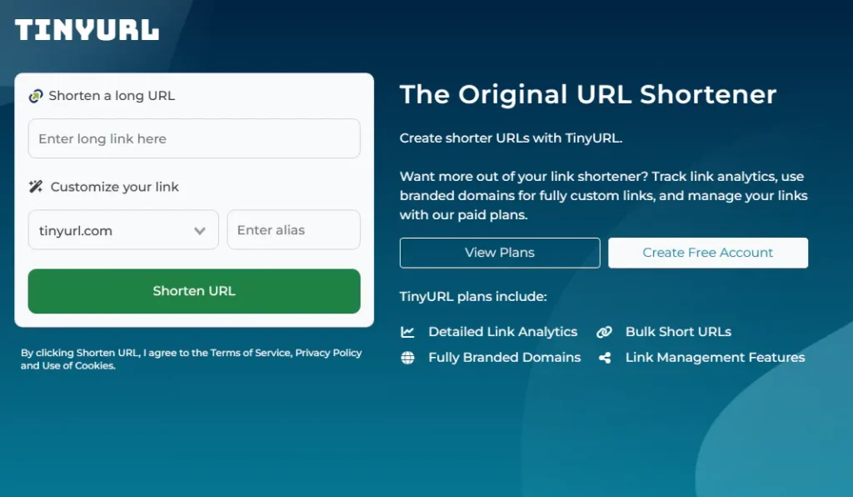Screen dimensions: 853x497
Task: Click the share icon for Link Management Features
Action: point(604,358)
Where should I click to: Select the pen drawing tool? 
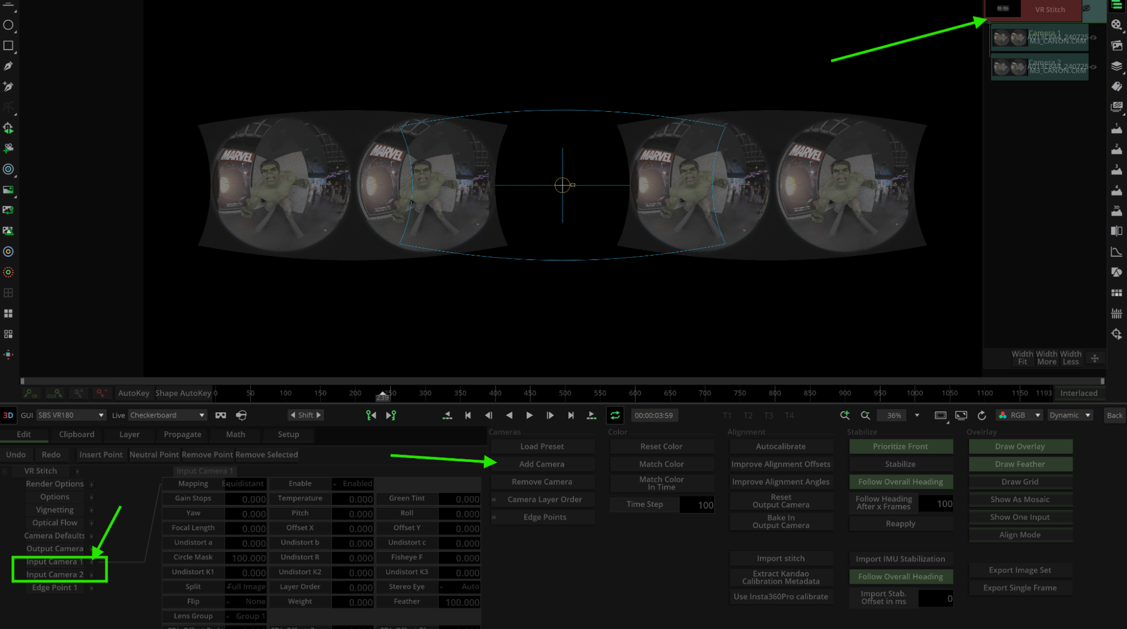[8, 66]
+++++
Restate exactly the lines that start at the "Where should I" line and end with the last line of the material above, leaving out the pictures.

* The answer *
Where should I click to: Select the pen drawing tool? 
[8, 66]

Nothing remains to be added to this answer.